Dataset items:
▬▬▬▬▬▬

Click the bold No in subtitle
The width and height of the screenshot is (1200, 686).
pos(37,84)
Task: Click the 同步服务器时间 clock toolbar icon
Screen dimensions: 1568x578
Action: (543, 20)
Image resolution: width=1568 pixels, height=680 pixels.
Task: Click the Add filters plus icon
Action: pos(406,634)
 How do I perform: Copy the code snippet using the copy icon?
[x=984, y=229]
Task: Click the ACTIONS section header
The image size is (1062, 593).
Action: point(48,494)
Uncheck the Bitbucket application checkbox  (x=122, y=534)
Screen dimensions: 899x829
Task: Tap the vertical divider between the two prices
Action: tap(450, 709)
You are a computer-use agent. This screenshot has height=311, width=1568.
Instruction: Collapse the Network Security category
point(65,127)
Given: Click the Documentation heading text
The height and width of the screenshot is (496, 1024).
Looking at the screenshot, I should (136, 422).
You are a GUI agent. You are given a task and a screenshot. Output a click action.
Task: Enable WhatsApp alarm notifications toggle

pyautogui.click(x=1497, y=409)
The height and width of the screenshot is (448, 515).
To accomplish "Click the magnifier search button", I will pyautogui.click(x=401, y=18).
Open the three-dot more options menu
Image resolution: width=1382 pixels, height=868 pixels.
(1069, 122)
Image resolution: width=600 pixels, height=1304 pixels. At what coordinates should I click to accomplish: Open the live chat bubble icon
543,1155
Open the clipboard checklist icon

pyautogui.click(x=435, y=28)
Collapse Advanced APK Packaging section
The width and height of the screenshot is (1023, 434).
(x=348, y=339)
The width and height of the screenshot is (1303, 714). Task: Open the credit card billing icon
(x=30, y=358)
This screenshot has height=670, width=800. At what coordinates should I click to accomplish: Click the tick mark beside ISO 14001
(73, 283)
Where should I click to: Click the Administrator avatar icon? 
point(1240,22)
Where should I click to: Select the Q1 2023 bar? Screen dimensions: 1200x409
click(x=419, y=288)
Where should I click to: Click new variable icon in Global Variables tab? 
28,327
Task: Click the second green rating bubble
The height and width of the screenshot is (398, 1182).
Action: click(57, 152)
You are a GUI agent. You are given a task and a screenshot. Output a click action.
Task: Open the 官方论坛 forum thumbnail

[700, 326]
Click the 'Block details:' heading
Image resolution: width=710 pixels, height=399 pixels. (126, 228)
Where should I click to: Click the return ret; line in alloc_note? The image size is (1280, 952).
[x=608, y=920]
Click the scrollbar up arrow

▬▬▬▬▬▬

Exercise directions: Copy out every line of the listing above that contains the string "pixels". Letter case counts.

Response to the exercise:
Image resolution: width=1568 pixels, height=680 pixels.
Image resolution: width=1382 pixels, height=868 pixels.
Image resolution: width=600 pixels, height=1304 pixels. At what coordinates should I click to accomplish: Open the live chat bubble icon
Image resolution: width=710 pixels, height=399 pixels. (126, 228)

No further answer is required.